Stored records
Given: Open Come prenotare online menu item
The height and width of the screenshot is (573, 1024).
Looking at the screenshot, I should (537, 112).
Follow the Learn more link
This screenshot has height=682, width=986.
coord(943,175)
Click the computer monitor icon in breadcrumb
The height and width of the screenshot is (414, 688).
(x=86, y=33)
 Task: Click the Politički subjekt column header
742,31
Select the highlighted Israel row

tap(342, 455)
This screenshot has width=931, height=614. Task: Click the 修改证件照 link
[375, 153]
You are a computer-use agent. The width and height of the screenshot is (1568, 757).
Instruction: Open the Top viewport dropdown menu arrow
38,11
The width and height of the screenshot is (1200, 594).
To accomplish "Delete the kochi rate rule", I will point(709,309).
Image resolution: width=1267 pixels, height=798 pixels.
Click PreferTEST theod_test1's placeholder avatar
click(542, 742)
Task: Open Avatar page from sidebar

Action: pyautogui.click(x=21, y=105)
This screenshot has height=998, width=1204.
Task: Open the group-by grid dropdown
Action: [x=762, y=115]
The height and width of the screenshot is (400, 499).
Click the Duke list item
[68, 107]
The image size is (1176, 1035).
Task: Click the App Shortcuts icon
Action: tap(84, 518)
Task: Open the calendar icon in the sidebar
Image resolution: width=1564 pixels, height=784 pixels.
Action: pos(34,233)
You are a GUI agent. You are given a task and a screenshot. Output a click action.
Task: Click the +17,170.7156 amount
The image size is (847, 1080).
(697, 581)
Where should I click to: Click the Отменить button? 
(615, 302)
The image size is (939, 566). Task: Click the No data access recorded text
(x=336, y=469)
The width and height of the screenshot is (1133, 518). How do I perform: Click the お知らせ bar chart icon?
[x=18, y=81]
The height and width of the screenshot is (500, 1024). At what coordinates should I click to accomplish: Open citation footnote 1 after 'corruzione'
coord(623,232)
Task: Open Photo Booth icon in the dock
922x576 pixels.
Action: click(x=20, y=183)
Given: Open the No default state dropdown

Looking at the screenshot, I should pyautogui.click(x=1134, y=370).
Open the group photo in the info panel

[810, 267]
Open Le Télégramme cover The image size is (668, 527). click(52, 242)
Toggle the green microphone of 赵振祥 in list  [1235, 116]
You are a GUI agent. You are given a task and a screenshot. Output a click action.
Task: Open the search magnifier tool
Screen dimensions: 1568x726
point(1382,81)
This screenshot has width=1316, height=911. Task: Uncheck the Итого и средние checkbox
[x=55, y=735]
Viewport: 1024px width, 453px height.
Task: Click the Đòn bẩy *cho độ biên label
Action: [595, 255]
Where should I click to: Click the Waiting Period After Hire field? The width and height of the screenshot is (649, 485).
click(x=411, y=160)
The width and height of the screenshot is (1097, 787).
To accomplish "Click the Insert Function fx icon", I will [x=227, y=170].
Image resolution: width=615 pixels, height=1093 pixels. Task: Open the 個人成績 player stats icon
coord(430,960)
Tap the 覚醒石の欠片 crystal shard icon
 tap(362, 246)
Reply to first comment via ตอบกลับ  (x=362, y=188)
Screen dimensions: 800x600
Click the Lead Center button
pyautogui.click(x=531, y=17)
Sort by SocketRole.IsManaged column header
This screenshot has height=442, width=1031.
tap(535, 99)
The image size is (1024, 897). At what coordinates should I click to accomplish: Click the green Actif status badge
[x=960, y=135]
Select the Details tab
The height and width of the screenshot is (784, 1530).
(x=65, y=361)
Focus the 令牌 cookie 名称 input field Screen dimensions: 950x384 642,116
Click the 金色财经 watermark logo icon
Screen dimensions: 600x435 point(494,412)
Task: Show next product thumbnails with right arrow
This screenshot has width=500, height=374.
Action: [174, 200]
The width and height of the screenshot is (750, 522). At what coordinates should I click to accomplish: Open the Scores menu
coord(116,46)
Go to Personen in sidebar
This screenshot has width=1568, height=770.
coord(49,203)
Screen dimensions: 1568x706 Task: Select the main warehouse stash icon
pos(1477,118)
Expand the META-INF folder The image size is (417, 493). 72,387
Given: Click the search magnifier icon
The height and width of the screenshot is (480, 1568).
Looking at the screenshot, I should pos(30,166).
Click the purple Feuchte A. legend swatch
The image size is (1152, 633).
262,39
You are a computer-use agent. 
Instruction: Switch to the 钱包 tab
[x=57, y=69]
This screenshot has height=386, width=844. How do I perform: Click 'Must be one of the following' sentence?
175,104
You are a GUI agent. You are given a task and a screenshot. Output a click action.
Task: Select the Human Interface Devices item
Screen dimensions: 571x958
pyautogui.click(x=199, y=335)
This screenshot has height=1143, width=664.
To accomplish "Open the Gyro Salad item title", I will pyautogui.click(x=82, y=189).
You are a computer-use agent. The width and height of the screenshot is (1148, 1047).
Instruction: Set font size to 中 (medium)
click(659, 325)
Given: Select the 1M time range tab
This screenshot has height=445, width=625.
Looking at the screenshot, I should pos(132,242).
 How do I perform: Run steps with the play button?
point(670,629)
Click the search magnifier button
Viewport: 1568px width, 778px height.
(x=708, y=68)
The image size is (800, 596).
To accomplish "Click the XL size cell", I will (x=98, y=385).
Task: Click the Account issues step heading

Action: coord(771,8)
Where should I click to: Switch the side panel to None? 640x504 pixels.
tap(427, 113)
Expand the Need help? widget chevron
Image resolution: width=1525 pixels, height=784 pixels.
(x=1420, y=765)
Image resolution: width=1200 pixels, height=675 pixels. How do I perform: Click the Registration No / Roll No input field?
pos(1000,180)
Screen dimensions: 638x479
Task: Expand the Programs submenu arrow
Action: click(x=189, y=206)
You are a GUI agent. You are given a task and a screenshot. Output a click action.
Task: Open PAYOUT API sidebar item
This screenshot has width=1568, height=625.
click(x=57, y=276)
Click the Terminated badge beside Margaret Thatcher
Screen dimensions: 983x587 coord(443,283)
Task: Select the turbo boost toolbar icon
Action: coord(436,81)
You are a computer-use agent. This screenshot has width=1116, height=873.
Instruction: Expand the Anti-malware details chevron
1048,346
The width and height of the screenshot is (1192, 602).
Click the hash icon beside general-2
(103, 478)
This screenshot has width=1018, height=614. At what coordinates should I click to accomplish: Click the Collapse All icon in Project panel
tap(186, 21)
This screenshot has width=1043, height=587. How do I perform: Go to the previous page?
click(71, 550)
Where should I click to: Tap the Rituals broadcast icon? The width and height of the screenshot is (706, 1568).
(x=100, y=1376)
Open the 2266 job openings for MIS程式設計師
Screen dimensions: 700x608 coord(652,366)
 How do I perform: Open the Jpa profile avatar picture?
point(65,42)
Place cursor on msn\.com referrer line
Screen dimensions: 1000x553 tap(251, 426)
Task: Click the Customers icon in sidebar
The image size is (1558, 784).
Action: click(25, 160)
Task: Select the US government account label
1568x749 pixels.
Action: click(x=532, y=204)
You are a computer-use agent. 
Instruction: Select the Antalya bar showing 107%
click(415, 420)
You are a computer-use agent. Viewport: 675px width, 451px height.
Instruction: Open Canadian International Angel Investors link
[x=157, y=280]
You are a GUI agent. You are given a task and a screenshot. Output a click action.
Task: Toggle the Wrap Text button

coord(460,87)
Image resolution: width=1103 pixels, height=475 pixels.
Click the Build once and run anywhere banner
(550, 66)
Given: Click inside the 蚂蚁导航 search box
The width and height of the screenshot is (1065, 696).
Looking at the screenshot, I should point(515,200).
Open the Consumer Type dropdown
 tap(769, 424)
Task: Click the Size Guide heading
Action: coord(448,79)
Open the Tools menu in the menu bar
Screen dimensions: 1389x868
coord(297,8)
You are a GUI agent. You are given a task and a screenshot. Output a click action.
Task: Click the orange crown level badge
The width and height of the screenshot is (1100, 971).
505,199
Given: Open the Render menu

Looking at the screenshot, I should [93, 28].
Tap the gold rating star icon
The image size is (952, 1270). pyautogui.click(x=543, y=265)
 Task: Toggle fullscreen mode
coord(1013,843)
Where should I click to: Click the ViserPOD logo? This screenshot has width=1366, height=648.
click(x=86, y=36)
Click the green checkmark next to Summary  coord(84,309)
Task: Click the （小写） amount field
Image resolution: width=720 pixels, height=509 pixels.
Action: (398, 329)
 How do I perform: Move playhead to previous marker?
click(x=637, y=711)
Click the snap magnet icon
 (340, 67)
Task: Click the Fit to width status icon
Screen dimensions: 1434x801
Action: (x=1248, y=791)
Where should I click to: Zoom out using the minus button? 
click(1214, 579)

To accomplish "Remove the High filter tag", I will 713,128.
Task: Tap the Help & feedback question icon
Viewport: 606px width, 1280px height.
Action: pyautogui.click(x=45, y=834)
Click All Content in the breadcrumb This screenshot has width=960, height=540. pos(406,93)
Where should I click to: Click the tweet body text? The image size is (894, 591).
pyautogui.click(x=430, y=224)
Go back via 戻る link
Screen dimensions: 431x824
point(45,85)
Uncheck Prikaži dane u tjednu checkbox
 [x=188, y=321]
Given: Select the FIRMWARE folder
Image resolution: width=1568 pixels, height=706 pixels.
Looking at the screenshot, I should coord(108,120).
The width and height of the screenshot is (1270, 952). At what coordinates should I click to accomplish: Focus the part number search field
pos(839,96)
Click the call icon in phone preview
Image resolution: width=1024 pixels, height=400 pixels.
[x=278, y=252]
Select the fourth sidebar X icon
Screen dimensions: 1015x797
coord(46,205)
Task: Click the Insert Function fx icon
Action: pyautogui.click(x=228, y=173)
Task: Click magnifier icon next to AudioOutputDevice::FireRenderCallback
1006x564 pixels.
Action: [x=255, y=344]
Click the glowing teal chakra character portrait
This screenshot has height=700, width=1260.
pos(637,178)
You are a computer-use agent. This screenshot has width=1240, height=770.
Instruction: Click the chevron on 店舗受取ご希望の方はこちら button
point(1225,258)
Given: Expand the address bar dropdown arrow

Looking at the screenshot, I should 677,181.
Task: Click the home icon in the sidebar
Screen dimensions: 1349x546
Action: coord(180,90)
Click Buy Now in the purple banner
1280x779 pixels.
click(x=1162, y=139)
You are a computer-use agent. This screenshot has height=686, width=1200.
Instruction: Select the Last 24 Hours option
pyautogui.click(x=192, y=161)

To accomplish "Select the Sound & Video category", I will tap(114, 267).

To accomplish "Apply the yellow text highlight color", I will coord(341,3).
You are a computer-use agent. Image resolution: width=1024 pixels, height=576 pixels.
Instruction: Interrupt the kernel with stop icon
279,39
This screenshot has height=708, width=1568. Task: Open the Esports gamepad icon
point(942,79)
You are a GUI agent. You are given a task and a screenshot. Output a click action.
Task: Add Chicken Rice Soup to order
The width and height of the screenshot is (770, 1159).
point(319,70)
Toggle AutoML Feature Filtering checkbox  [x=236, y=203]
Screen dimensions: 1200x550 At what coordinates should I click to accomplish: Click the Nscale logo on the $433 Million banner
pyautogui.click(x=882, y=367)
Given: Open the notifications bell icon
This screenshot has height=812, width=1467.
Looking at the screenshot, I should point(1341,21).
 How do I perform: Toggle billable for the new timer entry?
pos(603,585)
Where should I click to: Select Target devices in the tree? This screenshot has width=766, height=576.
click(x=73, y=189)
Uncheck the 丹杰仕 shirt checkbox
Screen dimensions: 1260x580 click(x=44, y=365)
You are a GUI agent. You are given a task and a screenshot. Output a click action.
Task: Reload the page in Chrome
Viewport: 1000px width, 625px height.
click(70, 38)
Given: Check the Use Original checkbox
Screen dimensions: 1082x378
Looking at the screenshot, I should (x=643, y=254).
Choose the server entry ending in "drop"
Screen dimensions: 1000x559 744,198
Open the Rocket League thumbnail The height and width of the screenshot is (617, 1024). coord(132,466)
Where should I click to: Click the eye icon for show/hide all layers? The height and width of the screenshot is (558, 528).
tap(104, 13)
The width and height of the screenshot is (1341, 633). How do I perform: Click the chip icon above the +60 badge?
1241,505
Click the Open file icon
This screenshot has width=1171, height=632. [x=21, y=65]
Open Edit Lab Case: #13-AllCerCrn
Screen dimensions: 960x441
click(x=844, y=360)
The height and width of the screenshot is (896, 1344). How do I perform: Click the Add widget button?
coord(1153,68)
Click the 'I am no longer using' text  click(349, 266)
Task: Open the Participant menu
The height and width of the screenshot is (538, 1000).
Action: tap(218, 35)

▶ [Exercise aim]
Read through the data above. Report each line that has the word "next".

▶ [Task output]
Task: Show next product thumbnails with right arrow
Click the green checkmark next to Summary  coord(84,309)
Task: Click magnifier icon next to AudioOutputDevice::FireRenderCallback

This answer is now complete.